Loose rings and standing martingales

At the barn I ride at, the trainerd are adiment about no one using a loose ring bit with a standing martingale (running is ok). Why is this? One said that it created a “gag effect”. Is this true? How does this combination work together to create such an effect? And why is a running ok?

A standing martingale has no affect on the bit. It attaches to the noseband.

Because they aren’t as educated as they think they are.

Sounds like non sense.

News to me. I rode with loose ring and standing for years showing rated, cliniced with some big names too. Think somebody would have said something if it was creating a gag effect on a horse that didn’t need it.

Niether one of these martingales, properly adjusted, does anything much, just help the horse a little to stay balanced or keep the rider from getting smacked in the face by the top of a horse’s head. Many get by just fine without them.

Trainer is simply wrong on this one if you understood her correctly.

I have never, from all the trainers I’ve ridden with or instructors I’ve taken a clinic with, heard anything like that. If that’s what your trainers think they are very, very wrong.

In Pony Club in Australia, standing martingales are illegal, because the horse can not lift it’s head if it is going to fall.

A running martingale when correctly flitted does not affect the horse if it is behaving. The rings when pulled tight should reach to the wither or within 10cm of the wither and there should not be a ‘v’ from the rider’s hands to the bit.

You should not have a martingale on with a gag bit. A gag bit lifts the head. The martingale keeps it down. What is the horse supposed to do. The one with those 2 contraptions on galloped into a tree on the cross country course at our ODE.

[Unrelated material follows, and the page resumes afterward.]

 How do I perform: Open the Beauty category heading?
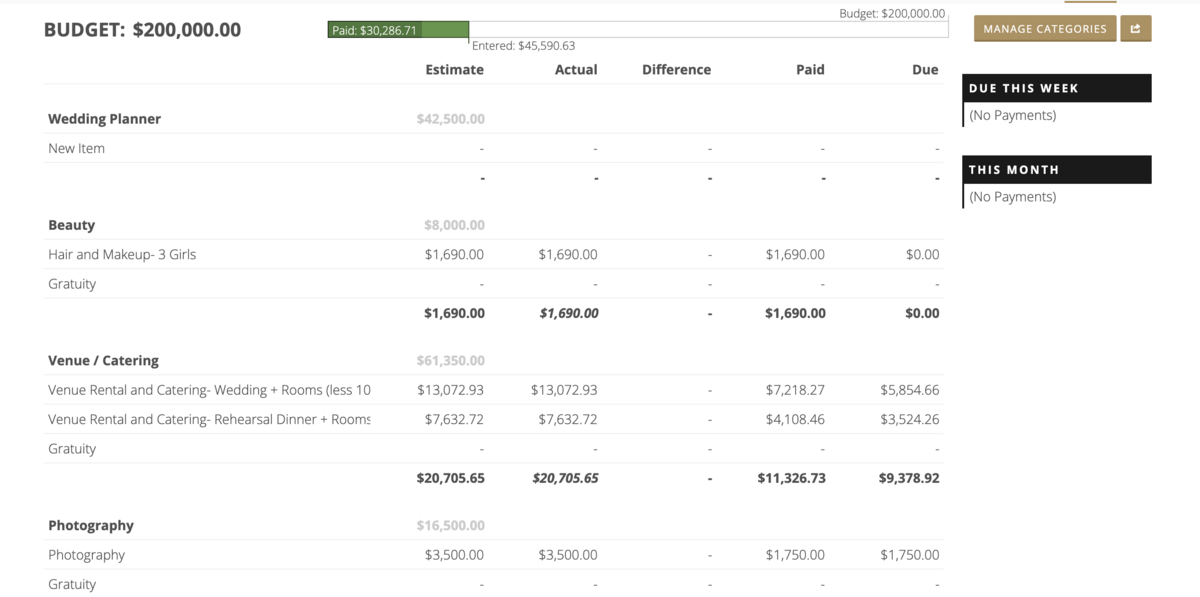click(71, 225)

SuzieQNutter, as I read the OP, she’s using a plain, loose ring snaffle-- not a gag. Some looney toon at OP’s barn (Another client? A trainer?) suggested that the standing martingale connected to the noseband created some sort of gag effect with that particular bit specifically.

I understand that some prefer one type of martingale to the other for a whole host of valid reasons, but this particular one is just hooey. Sounds like “trainer” needs to educate herself.

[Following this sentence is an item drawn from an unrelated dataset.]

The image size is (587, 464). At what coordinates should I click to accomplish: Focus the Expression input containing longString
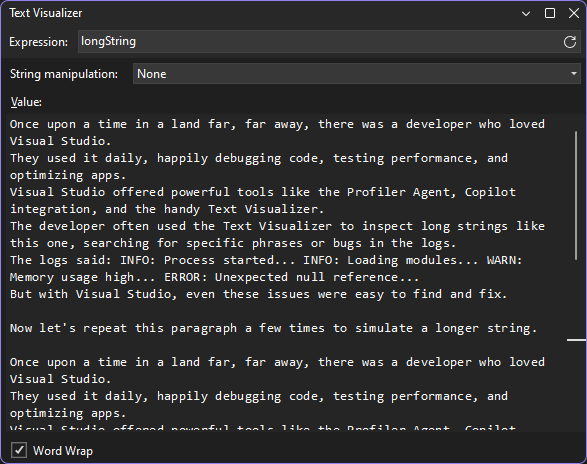tap(320, 42)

My FEI rider uses a loose ring with a standing every day when not showing. So do I when I ride his horses.

Yes I read that and understood what was written. As a gag had been mentioned I wrote what I did for those who don’t know who read this thread. As a gag and martingale shouldn’t go together.

I have no idea how to turn a loose ring bit into a gag.

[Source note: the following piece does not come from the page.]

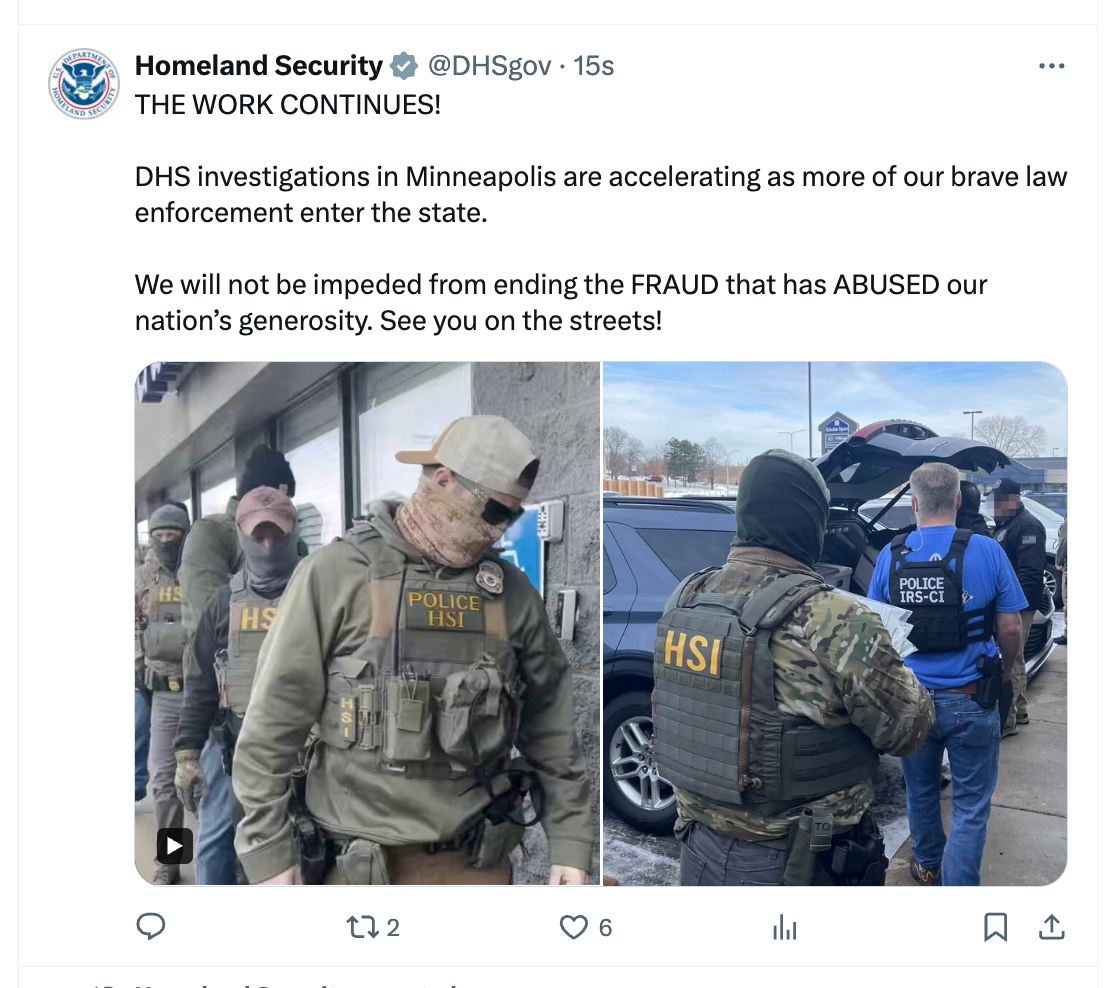Screen dimensions: 1112x988
Task: Open the three-dot more options menu
Action: (x=1052, y=66)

Thanks guys! I had my doughts about the validity of that idea. But I definitely didn’t want to say so to them, especially where I was a working student. They’re good trainers, but not everyone is perfect! That’s why it’s good to pull your information and tools from many different places :slight_smile:

This is one of those opportunities to make a judgement on the overall competence and training knowledge of your “coach”. Make good use of this information.

Good trainers generally don’t make up stuff that is completely untrue/illogical. Just sayin’.

I would have real difficulty considering a trainer who spouted such outlandish nonsense to be a good trainer. This is ignorance on a very basic level. What else are they telling you that’s wrong, but you just haven’t figured it out yet?

I also do not see the danger of a standing - except while hunting where it is
advisable not to use one in case the horse needs that fifth leg to save himself
and needs freedom of the head.

I think you probably have your answer! That combination does not create a gag effect, and if you were understanding them right, then I would be weary of “Learning” more info from them. I would definitely ask your trainer again to clarify what she meant, and perhaps there was a misunderstanding. If there was no misunderstanding, it might be time to look around for a new barn. Even if you like that setup, anyone who thinks that is a gag is not someone I would want to impart a ton of valuble info from. Good luck!


[QUOTE=Foxtrot’s;8291089]I also do not see the danger of a standing - except while hunting where it is
advisable not to use one in case the horse needs that fifth leg to save himself
and needs freedom of the head.[/QUOTE]

A horse can fall without being out hunting. A horse can stumble at the walk and then try and save itself. It can trip and try and save itself. It can fall in showjumping as well as a fixed fence. At pony club or any where you can be t boned or run up behind by a rider on an out of control horse.

Horses do not fall every day. It is for that 1/100th of a second that might happen one day.